— start of Input —
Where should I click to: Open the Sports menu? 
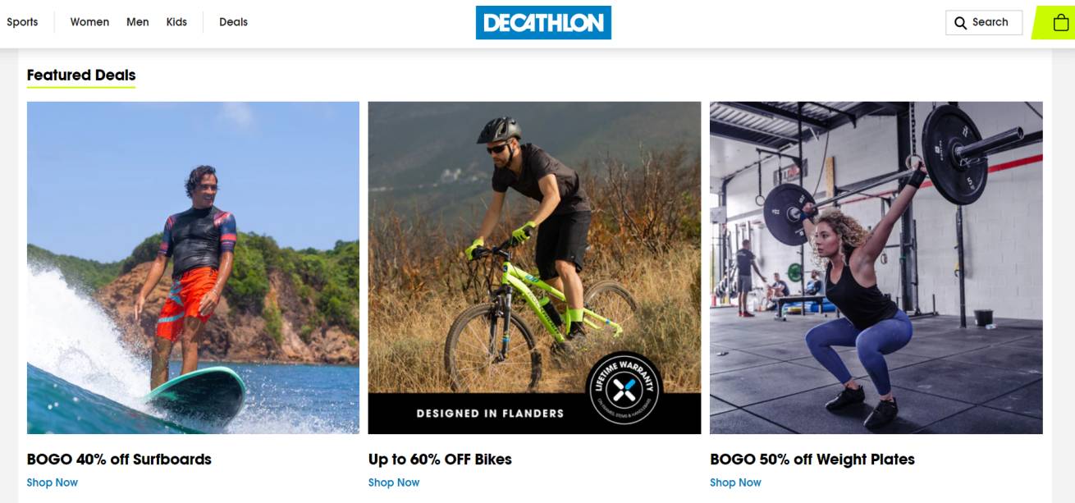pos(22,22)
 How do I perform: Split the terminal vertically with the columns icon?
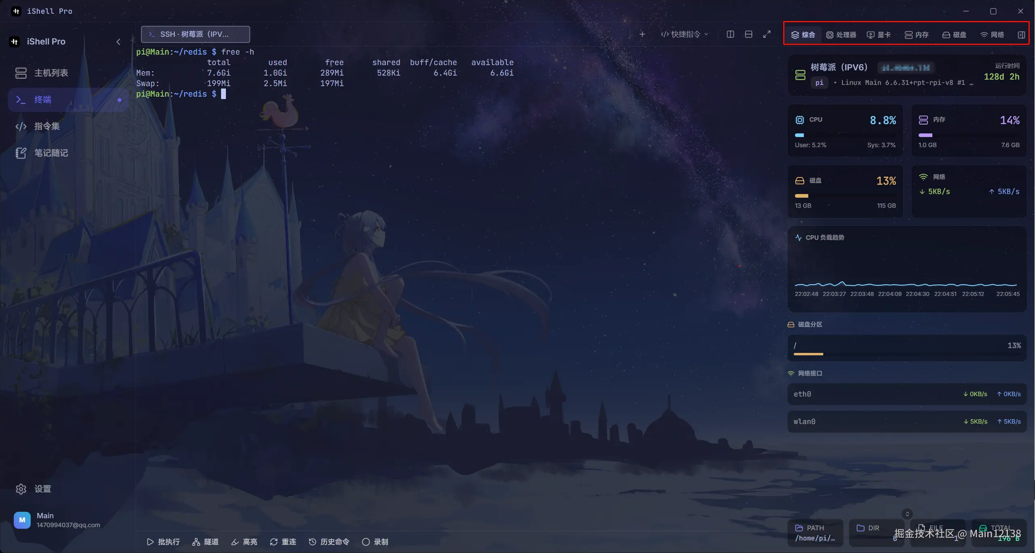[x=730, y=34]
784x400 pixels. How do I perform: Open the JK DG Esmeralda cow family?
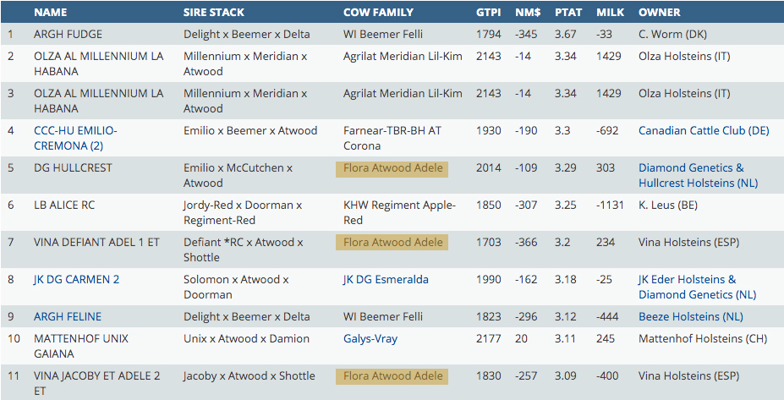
— end of Input —
Task: Rewrite all the material above, replacing "perform" with "carry out" and leaving everything else unchanged. Omit the pictures from your answer.

Exercise response:
Where should I click to: Open the Sports menu? 
pos(22,22)
 How do I carry out: Split the terminal vertically with the columns icon?
[x=730, y=34]
784x400 pixels. How do I carry out: Open the JK DG Esmeralda cow family?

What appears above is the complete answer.